■ **Problems to work on**:
1. Answer these questions from the text on DNP with TEMTriPol-1, one line each:
(a) At what gyrotron output power was the enhancement with AMUPol highest?
(b) What two causes does the text give for the strong-irradiation prediction not being seen experimentally?
(c) At which field strengths does Fig. 5 show DNP Zeeman field profiles for TEMTriPol-1?
2. Rewrite every one of the records after the text, swapping "Click" for "Tap" and leaving everything else unchanged. Omit the pictures.

On the same instrument, the enhancement with AMUPol was found to be highest with a gyrotron output power of 50 W, which corresponds to an increase in power of 100% compared to the case of TEMTriPol-1. The μw rotor events, which occur when the e frequency matches the μw frequency, are more efficient for a narrow-line radical like trityl than for a broader nitroxide.44–46 This allows easier saturation of the trityl transitions for trityl-nitroxide (as compared to a nitroxide–nitroxide) and hence maximizes the polarization difference between the two electrons of the biradical. Moreover, the presence of a narrow-line radical improves the efficiency of the CE rotor events (for a given electron–electron dipolar coupling or exchange interaction) resulting in fast and efficient polarization build-up to the surrounding nuclei.

The corresponding simulations (dependence of εB as a function of μw irradiation strength, Fig. 4b) are in qualitative agreement with experiments and previously published results.44,46 The maximum enhancement reaches a plateau more rapidly when the irradiation takes place on the trityl resonance compared to the nitroxide resonance. The simulations also predict similar enhancements for both positions in the limit of strong μw irradiation. This was not observed experimentally because of the power limitation of the μw source and because the application of high power μw leads to excessive sample heating, which decreases the DNP efficiency. Thus, the presence of a narrow line radical such as trityl accounts for the relatively low μw power required for efficient CE DNP in TEMTriPol-1.

DNP Zeeman field profiles, simulations, and the effect of a distribution of J-values

Fig. 5 shows experimental DNP Zeeman field profiles and the corresponding simulations for TEMTriPol-1 at 5.0, 9.4, 14.1, and 18.8 T. The simulations include several cases where either only one J exchange interaction is considered (Ja,b/2π = 10, 70, 140 MHz) or a distribution of J values is used (see EPR experiments and analysis section for details).

■ **Extracted material**:
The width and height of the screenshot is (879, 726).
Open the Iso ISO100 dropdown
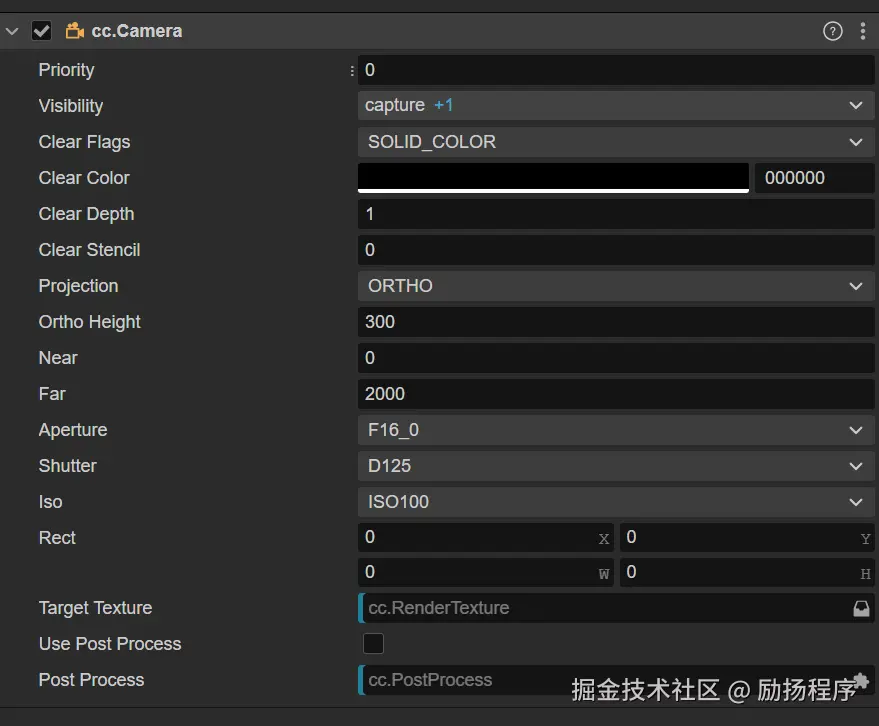614,502
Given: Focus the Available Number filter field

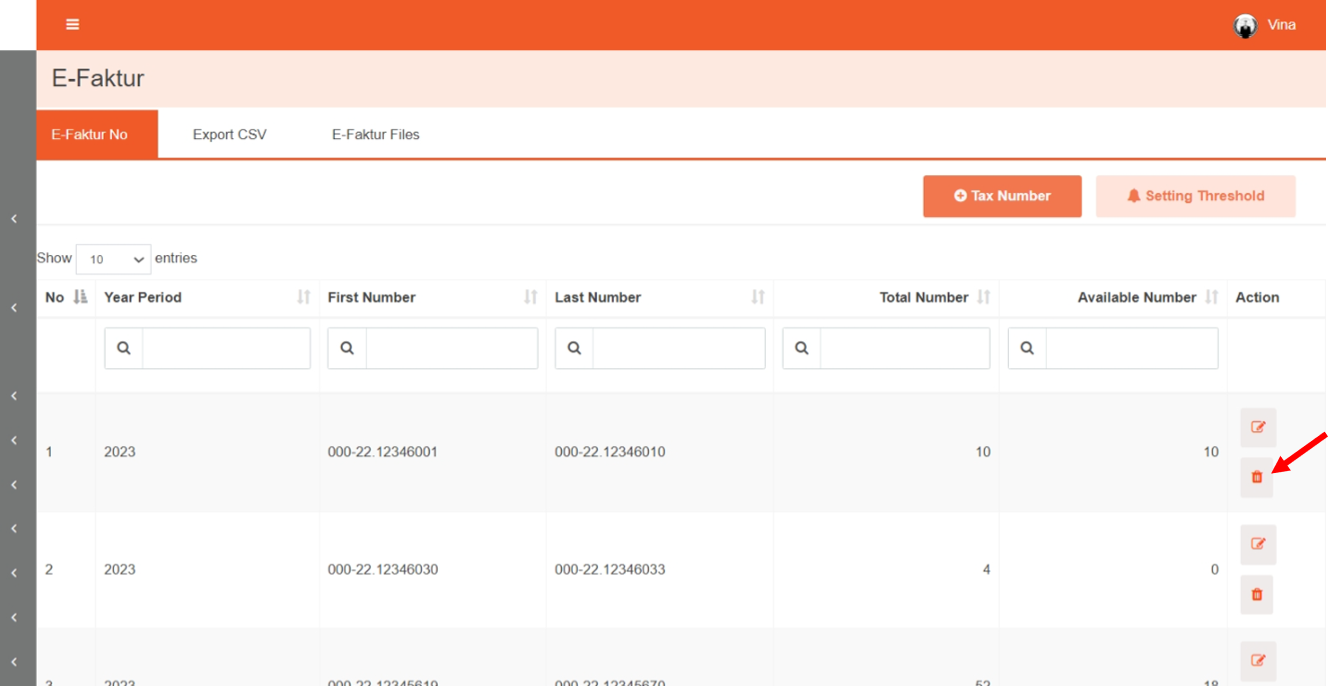Looking at the screenshot, I should point(1131,349).
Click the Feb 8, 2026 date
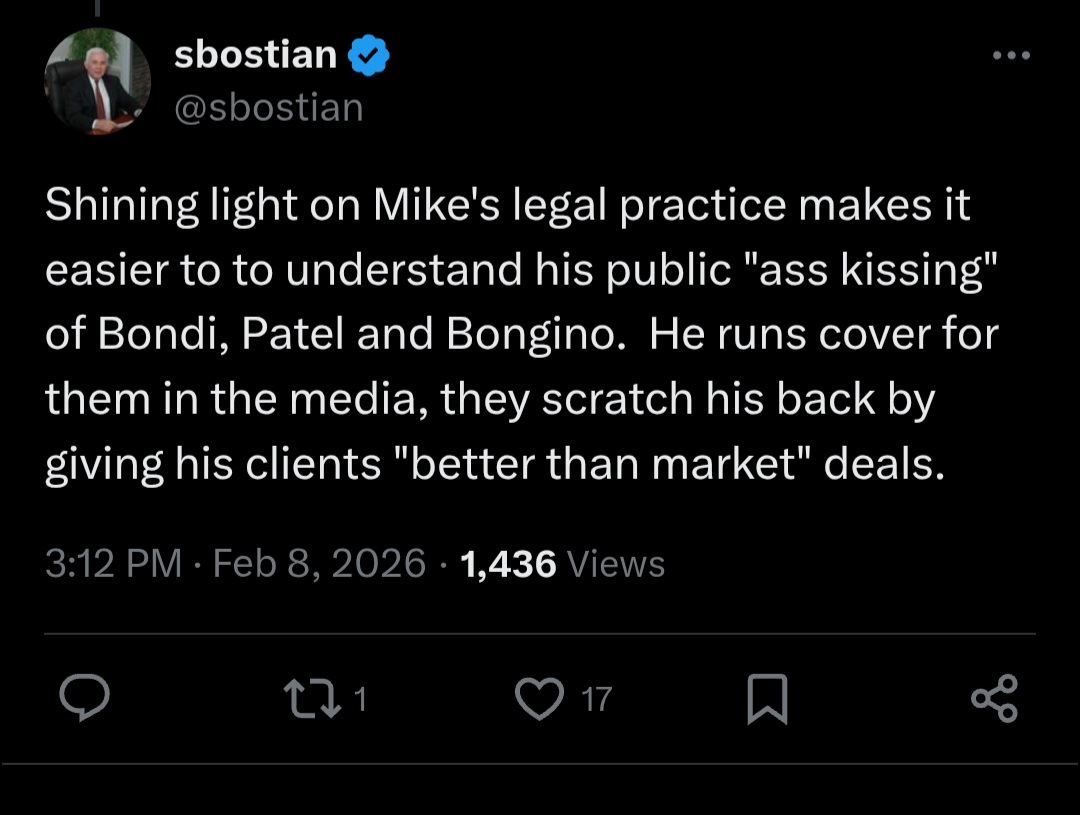This screenshot has width=1080, height=815. [320, 564]
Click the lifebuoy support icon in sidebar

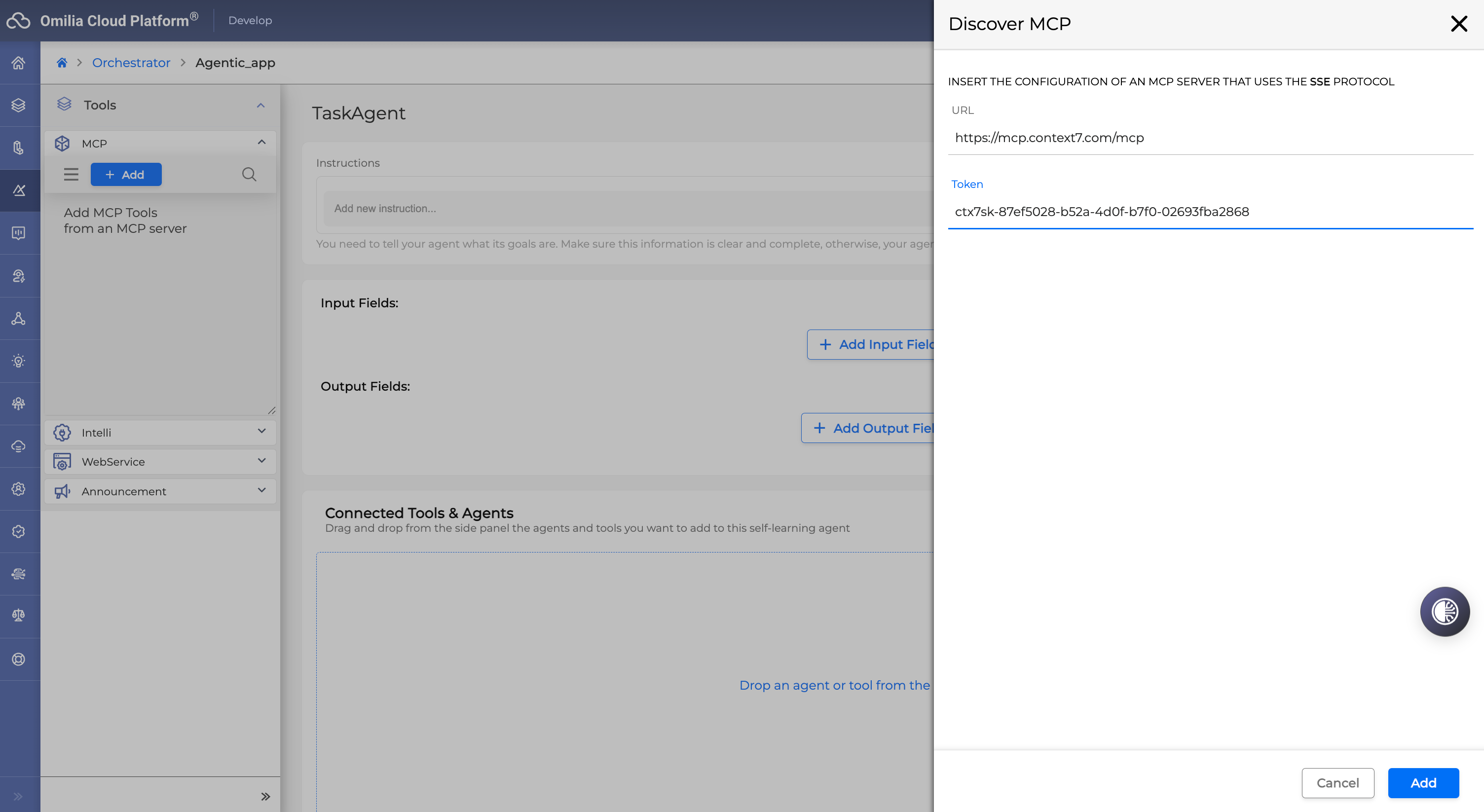[18, 659]
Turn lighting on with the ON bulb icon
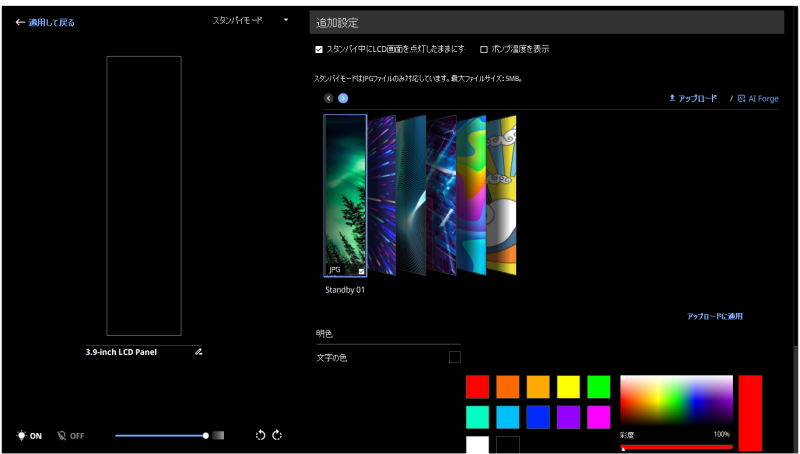Screen dimensions: 800x454 tap(22, 436)
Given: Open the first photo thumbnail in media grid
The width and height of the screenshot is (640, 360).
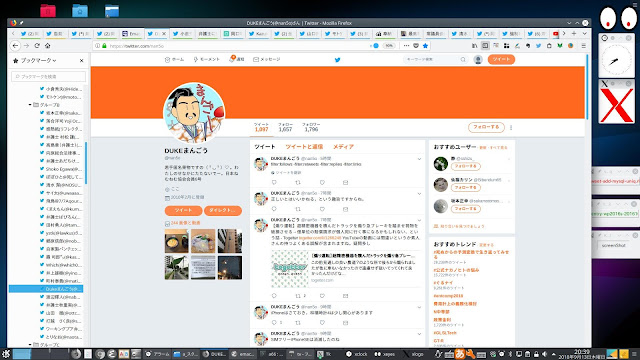Looking at the screenshot, I should [x=176, y=241].
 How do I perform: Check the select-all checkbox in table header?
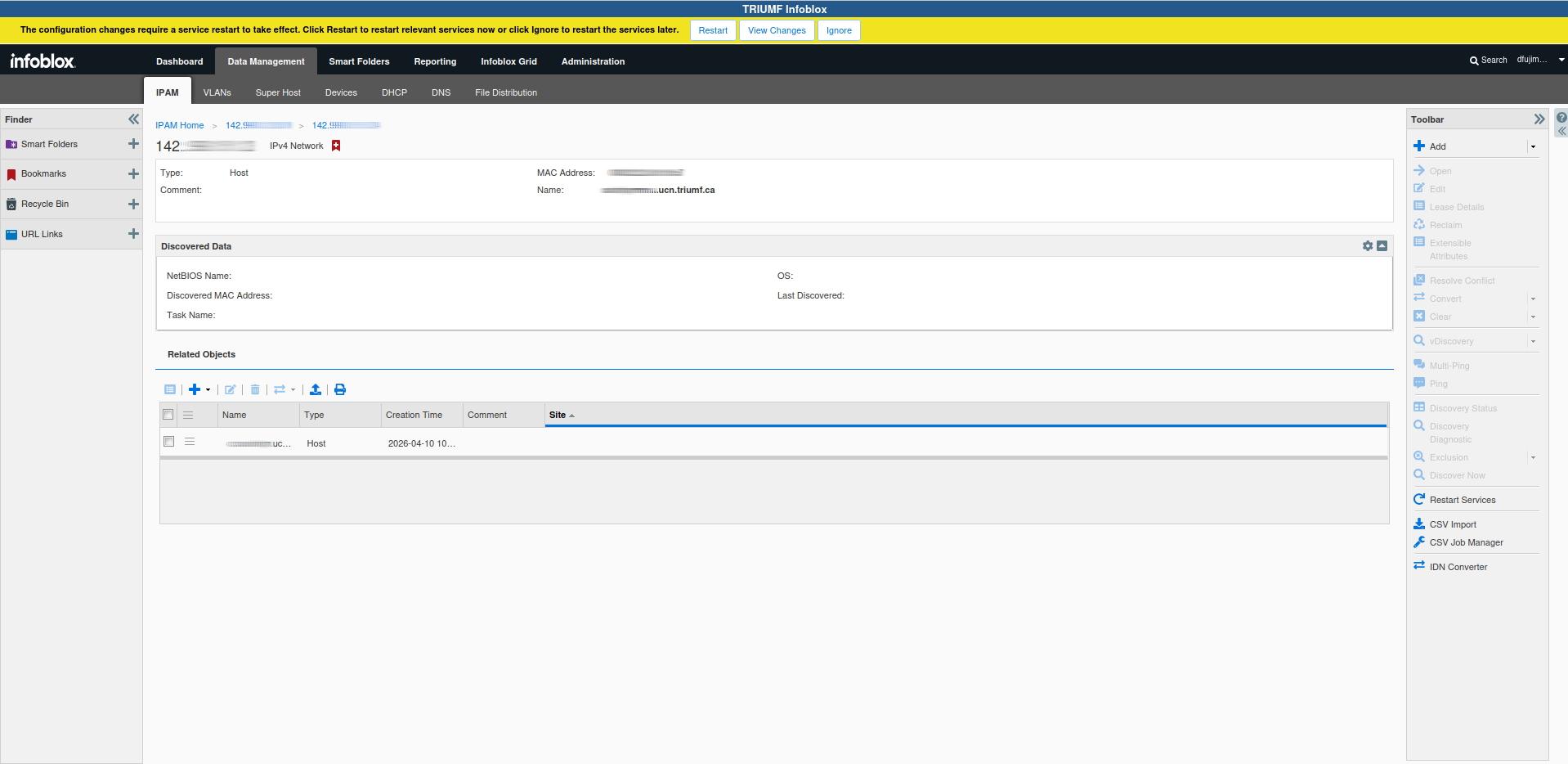coord(168,415)
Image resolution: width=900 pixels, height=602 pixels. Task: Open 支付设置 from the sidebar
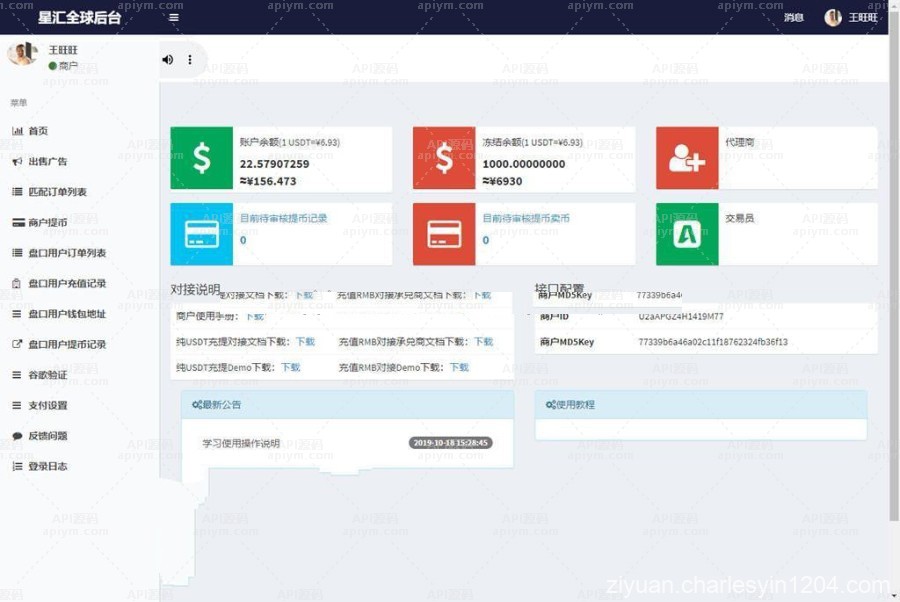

■ **Expected answers**:
1.
(a) 50 W
(b) The power limitation of the μw source, and excessive sample heating from high-power μw, which decreases the DNP efficiency
(c) 5.0, 9.4, 14.1, and 18.8 T

2.
The width and height of the screenshot is (879, 726).
Open the Iso ISO100 dropdown
614,502
Given: Focus the Available Number filter field

Looking at the screenshot, I should point(1131,349).
Tap the Feb 8, 2026 date
This screenshot has width=1080, height=815. [320, 564]
Tap the lifebuoy support icon in sidebar

[18, 659]
Turn lighting on with the ON bulb icon
Screen dimensions: 800x454 tap(22, 436)
Given: Open the first photo thumbnail in media grid
The width and height of the screenshot is (640, 360).
Looking at the screenshot, I should [x=176, y=241].
 How do I perform: Check the select-all checkbox in table header?
coord(168,415)
Image resolution: width=900 pixels, height=602 pixels. Task: Open 支付设置 from the sidebar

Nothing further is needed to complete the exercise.